### Supplied text:
__________

13. The footwear of claim 12, wherein each projection includes at least six engagement edges, and each pointed arm defines two of the engagement edges.
14. The footwear of claim 12, wherein the plurality of engagement edges are defined by linear edges of the arm members that extend from the center portion of the projection to the outer edge of the arm members.
15. A sole tread member, comprising:
a base portion; and
a plurality of generally pointed arm members extending laterally from a center portion of the base portion, each arm member including first and second linear edges that intersect at an outer tip to define an acute angle structure;
wherein the base portion and arm members define an outward facing primary surface, the outward facing primary surface including a recess and linear edges define a circumference of the recess,
wherein the tread member includes at least four pointed arm members, and each arm member includes a triangular cross-section.
16. The tread member of claim 15, wherein the intersection of the linear edges of the arm members defines an acute angled shape.
17. The tread member of claim 15, wherein the plurality of linear edges define a circumference of the tread member.
18. A footwear outsole, comprising:
a base portion defining a tread attachment surface; and
a plurality of tread members coupled to the tread attachment surface, each tread member including a plurality of arm members that define a star shaped structure when viewed in a plane parallel to a plane of the tread attachment surface, each of the plurality of arm members including an acute angled portion at an pointed tip defined by intersecting linear edges, the each tread member including a primary surface facing away from the tread attachment surface, the pointed tips of the plurality of arm members defining a portion of the tread member extending furthest from the tread attachment surface.
19. The footwear outsole of claim 18, wherein a portion of the primary surface includes a recess toward the tread attachment surface relative to the pointed tips.
20. The footwear outsole of claim 18, wherein the outsole includes at least 20 tread members.
21. The footwear outsole of claim 18, wherein the tread members have a width measured from the pointed tips of opposing arm members, the width being between about 5 mm to about 20 mm.
22. The footwear outsole of claim 18, wherein the tread members include a primary surface facing away from the tread attachment surface, the primary surface including a recessed portion, the recessed portion being at a reduced height from the height of the pointed tips of between about 0.1 mm to about 1.5 mm.
23. A footwear outsole, comprising:
a base portion having a tread attachment surface; and
a plurality of tread members integrally formed as a single piece with the tread attachment surface, each tread member including a plurality of pointed arms each having a pointed tip and an acute angle shape as viewed in a plane parallel with the tread attachment surface, the pointed arms extending from a center portion of the tread member in a direction substantially perpendicular to the direction in which the tread member extends from the outsole, wherein the plurality of tread members are positioned on the tread attachment surface at spaced apart locations from each other across an entire width of the base portion.
24. The footwear outsole of claim 23, wherein the tread members extend across substantially an entire width of a hindfoot and forefoot portion of the base portion.

__________

### Information provided:
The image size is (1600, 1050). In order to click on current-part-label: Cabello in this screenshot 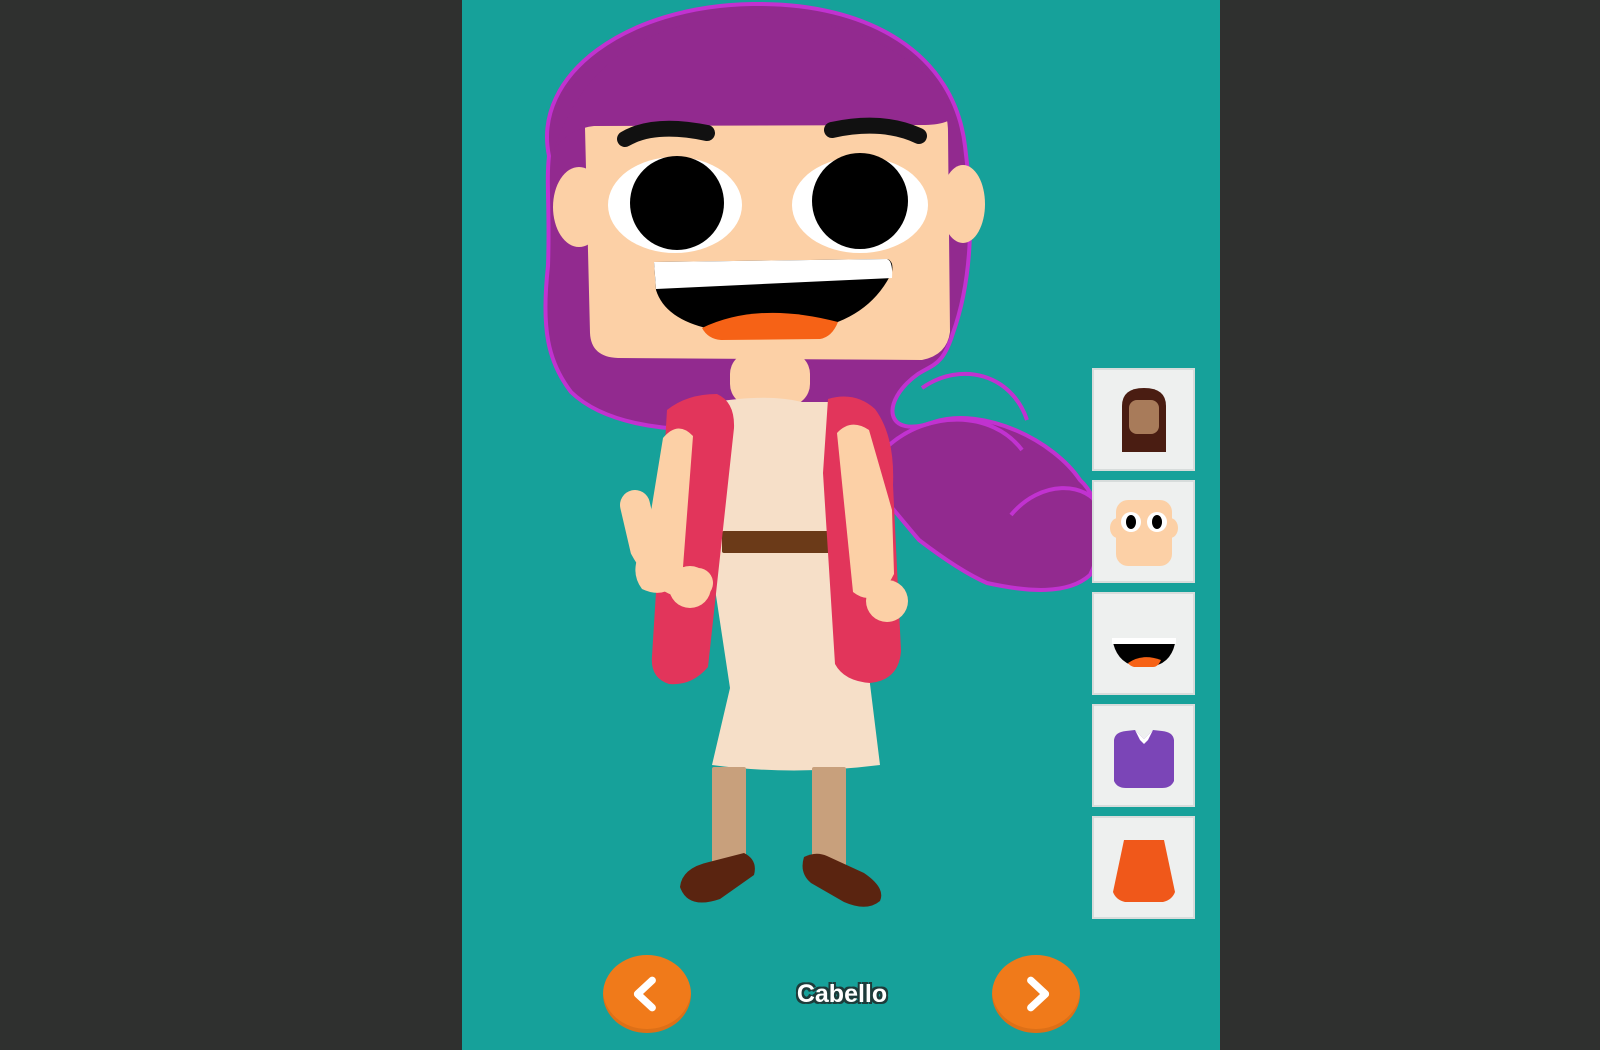, I will do `click(842, 994)`.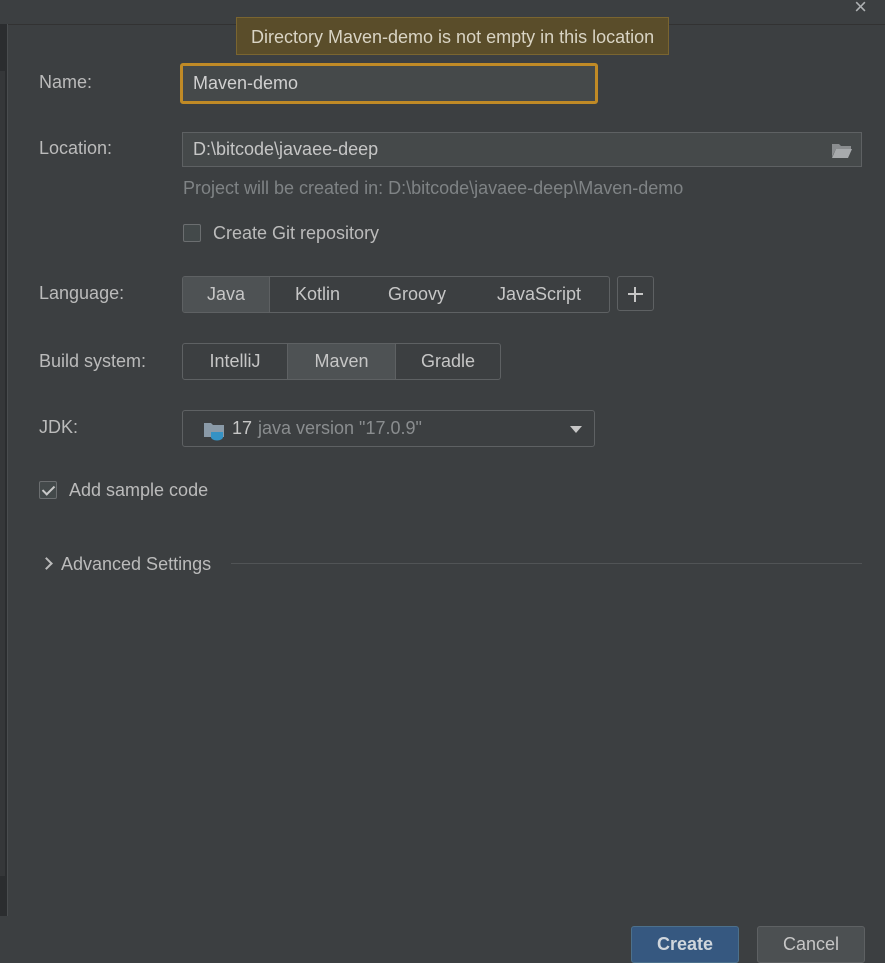  I want to click on jdk-detail: java version "17.0.9", so click(340, 428).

__________

### Explore the material:
A - Answer these from the footwear claims:
(i) What is the fewest tread members the outsole in claim 20 includes?
(ii) What range does claim 21 give for the width of the tread members?
(iii) What is the fewest pointed arm members the tread member in claim 15 includes?
B - Please explain, using claim 15 of the footwear claims, what forms the acute angle structure on each arm member.
C - List every claim in the footwear claims that refers back to claim 18.
Answer from the text alone.

### List of answers:
A -
(i) At least 20 tread members.
(ii) Between about 5 mm and about 20 mm, measured from the pointed tips of opposing arm members.
(iii) At least four pointed arm members.

B - Each arm member has first and second linear edges. These edges intersect at an outer tip, and that intersection defines the acute angle structure.

C - Claim 19, claim 20, claim 21, claim 22